## Reading text
---+---
GOP Rep. Christopher Collins Will Plead Guilty in Insider-Trading Case

This post was originally published on this site

Rep. Christopher Collins, a Republican from New York who was an early supporter of Donald Trump’s presidential run, is pleading guilty to insider trading.

The congressman was charged last year with trading on non-public information about Innate Immunotherapeutics Ltd., an Australian biotechnology company. He was arrested in August 2018 along with his son, Cameron Collins, and Stephen Zarsky, the father of Cameron’s fiancee.

Collins, who claimed that seizures of evidence from his staff by law enforcement authorities had violated his constitutional rights, is scheduled to change his plea to guilty in federal court in Manhattan on Tuesday, according to court documents. His son and Zarsky are scheduled to plead guilty on Thursday.

James Margolin, a spokesman for the U.S. attorney in Manhattan, Geoffrey Berman, declined to comment on the planned guilty pleas. Lawyers for the three defendants didn’t immediately return calls seeking comment.

A judge ruled this month against a request by Collins to review materials he said would show that investigators breached a constitutional provision limiting official inquiries into legislative matters. He’d moved to appeal the ruling, claiming that the evidence seizures violated the Speech or Debate Clause, which protects members of Congress from arrest and prosecution based on their political views.
---+---
## Information shown
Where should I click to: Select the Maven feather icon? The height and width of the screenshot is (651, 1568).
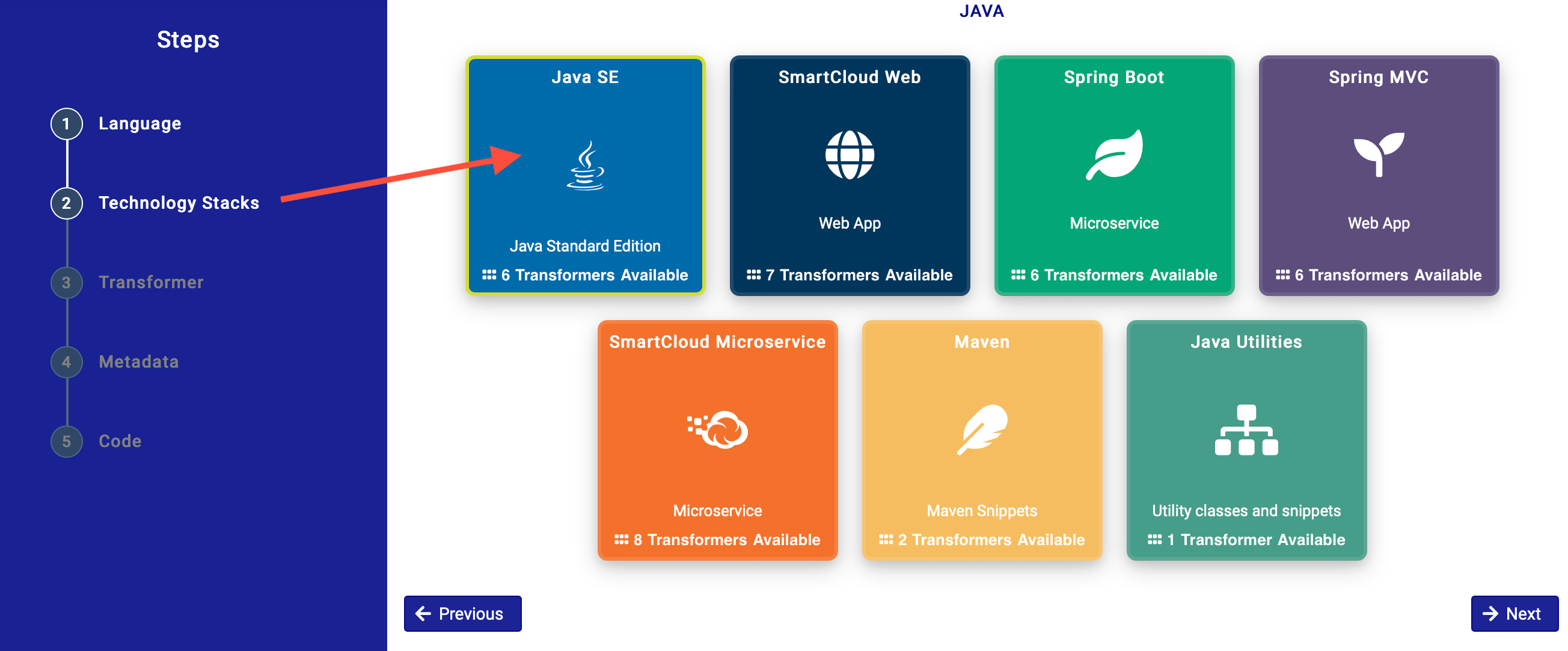pos(982,430)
---+---
## Task brief
Print the passage of the insider-trading article above between "Collins, who claimed" and "guilty on Thursday.", inclusive.

## Reply to the exercise
Collins, who claimed that seizures of evidence from his staff by law enforcement authorities had violated his constitutional rights, is scheduled to change his plea to guilty in federal court in Manhattan on Tuesday, according to court documents. His son and Zarsky are scheduled to plead guilty on Thursday.